Problem description - Reproduce the part of the data that opens with the line containing "The height and width of the screenshot is (819, 1456). What" and closes with the line containing "I want to click on tracks, so", swapping "location" for "position" and leaving everything else unchanged.

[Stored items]
──────────────────────────────
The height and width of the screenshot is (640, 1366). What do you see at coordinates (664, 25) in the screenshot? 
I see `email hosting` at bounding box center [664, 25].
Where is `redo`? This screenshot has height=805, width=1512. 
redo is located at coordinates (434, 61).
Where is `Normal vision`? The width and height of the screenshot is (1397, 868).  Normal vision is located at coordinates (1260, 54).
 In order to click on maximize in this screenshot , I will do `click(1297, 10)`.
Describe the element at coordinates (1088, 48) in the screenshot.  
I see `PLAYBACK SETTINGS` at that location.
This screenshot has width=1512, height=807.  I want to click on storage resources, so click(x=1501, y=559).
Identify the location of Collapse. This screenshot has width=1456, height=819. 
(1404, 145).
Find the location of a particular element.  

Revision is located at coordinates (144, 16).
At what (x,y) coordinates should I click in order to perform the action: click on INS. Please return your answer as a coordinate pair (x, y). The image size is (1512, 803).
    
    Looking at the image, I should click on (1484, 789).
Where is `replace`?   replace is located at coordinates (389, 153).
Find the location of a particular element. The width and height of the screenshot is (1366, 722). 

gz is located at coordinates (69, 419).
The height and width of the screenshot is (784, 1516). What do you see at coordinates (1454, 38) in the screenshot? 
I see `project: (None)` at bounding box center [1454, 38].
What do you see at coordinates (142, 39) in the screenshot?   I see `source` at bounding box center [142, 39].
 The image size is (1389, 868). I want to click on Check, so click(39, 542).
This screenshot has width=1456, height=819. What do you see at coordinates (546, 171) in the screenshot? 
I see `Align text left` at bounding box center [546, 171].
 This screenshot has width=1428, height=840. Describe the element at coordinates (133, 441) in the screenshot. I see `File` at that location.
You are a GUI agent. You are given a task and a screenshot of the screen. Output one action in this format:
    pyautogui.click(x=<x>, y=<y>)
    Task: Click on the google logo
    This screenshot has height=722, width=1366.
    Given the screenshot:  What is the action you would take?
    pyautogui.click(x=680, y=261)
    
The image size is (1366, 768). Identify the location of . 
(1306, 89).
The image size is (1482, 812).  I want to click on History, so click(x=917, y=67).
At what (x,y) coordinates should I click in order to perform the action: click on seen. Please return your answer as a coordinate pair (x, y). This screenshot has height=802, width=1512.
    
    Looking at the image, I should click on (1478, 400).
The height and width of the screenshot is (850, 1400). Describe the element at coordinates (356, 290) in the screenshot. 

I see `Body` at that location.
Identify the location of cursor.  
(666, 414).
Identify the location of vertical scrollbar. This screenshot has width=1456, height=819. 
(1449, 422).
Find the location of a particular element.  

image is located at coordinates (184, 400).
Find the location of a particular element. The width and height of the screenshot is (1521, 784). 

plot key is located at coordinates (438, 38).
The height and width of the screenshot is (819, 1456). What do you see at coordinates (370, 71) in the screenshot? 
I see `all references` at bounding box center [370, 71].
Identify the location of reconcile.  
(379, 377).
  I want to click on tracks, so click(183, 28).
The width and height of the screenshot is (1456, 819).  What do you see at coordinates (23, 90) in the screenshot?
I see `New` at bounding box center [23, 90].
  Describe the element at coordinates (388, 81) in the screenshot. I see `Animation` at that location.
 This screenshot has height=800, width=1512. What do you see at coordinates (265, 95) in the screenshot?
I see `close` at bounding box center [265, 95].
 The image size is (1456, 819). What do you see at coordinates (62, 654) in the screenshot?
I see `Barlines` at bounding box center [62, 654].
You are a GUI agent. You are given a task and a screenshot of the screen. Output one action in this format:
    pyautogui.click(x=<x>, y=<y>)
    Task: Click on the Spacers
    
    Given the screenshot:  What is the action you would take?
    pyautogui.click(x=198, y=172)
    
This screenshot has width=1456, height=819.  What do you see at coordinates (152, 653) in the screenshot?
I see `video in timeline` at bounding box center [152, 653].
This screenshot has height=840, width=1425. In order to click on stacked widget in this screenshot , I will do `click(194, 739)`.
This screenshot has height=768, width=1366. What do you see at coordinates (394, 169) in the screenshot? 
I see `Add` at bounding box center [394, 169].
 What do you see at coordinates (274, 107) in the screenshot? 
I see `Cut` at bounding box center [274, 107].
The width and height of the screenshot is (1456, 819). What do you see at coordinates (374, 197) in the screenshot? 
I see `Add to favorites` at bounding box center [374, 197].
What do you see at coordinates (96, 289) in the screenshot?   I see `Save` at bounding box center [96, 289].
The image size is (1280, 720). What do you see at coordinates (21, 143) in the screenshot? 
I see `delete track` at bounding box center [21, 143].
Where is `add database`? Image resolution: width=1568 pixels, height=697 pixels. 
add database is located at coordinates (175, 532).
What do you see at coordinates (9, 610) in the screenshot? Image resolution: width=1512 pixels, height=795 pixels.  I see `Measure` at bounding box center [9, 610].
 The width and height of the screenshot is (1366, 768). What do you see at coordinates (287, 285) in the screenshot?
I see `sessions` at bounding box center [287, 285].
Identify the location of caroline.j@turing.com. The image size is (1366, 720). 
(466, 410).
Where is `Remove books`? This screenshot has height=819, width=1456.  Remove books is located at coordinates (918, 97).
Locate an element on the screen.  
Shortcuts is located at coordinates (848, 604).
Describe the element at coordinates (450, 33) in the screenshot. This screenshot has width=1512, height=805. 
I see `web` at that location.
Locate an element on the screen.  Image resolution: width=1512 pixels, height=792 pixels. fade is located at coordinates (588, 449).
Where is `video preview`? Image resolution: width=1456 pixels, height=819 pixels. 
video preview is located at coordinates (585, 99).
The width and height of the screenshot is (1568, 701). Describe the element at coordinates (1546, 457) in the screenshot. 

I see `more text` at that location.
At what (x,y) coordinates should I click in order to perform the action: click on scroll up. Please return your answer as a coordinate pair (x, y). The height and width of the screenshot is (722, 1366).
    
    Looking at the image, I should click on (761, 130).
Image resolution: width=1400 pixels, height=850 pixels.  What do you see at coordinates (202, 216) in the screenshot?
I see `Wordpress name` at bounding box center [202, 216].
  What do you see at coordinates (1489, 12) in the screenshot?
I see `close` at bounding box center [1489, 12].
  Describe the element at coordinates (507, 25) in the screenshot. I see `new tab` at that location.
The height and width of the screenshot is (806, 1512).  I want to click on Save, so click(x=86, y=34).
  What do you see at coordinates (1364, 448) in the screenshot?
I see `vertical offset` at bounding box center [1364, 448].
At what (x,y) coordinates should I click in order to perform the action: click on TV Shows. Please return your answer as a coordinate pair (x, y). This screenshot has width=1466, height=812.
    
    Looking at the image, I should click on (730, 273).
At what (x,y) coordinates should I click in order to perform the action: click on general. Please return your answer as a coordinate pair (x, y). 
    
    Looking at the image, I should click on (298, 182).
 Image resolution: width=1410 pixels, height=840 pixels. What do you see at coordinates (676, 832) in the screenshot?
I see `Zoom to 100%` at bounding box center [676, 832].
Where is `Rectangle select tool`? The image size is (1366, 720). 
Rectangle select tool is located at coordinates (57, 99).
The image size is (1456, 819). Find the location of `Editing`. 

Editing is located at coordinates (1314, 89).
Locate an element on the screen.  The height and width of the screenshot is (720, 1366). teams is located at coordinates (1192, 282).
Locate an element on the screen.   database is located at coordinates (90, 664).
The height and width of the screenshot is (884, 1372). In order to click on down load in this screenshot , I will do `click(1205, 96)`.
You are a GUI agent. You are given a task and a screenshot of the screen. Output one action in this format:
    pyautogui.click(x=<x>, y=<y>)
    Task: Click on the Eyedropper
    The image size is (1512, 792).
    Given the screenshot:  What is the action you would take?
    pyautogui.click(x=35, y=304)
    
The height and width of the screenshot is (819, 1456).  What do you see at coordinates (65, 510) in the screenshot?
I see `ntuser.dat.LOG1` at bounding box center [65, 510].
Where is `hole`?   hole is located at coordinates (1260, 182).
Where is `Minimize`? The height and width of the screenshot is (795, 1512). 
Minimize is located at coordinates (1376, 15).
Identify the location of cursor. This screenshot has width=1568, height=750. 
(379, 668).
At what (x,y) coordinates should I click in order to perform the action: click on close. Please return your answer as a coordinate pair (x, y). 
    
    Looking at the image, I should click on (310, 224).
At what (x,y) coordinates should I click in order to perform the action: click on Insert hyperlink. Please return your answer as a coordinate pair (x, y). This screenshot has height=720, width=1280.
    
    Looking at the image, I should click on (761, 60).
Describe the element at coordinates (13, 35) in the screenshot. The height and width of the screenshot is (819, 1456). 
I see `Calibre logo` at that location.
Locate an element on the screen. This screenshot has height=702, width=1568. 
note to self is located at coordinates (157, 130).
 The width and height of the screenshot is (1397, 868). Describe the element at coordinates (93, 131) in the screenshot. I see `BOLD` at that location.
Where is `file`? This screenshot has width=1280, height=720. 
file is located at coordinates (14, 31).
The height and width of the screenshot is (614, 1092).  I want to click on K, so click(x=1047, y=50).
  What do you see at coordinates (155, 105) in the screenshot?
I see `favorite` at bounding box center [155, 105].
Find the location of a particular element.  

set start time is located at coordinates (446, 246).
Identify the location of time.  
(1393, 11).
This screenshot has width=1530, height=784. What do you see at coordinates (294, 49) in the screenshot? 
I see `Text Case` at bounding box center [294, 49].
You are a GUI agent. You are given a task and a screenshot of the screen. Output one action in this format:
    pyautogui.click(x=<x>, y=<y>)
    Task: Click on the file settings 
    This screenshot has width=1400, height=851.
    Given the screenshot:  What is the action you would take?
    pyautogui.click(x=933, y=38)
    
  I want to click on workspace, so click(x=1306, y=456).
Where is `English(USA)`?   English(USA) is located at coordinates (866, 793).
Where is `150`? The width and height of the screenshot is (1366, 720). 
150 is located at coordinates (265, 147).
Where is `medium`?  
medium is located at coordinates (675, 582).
──────────────────────────────
Written solution -
The height and width of the screenshot is (819, 1456). What do you see at coordinates (370, 71) in the screenshot? 
I see `all references` at bounding box center [370, 71].
Identify the position of reconcile.  
(379, 377).
  I want to click on tracks, so click(183, 28).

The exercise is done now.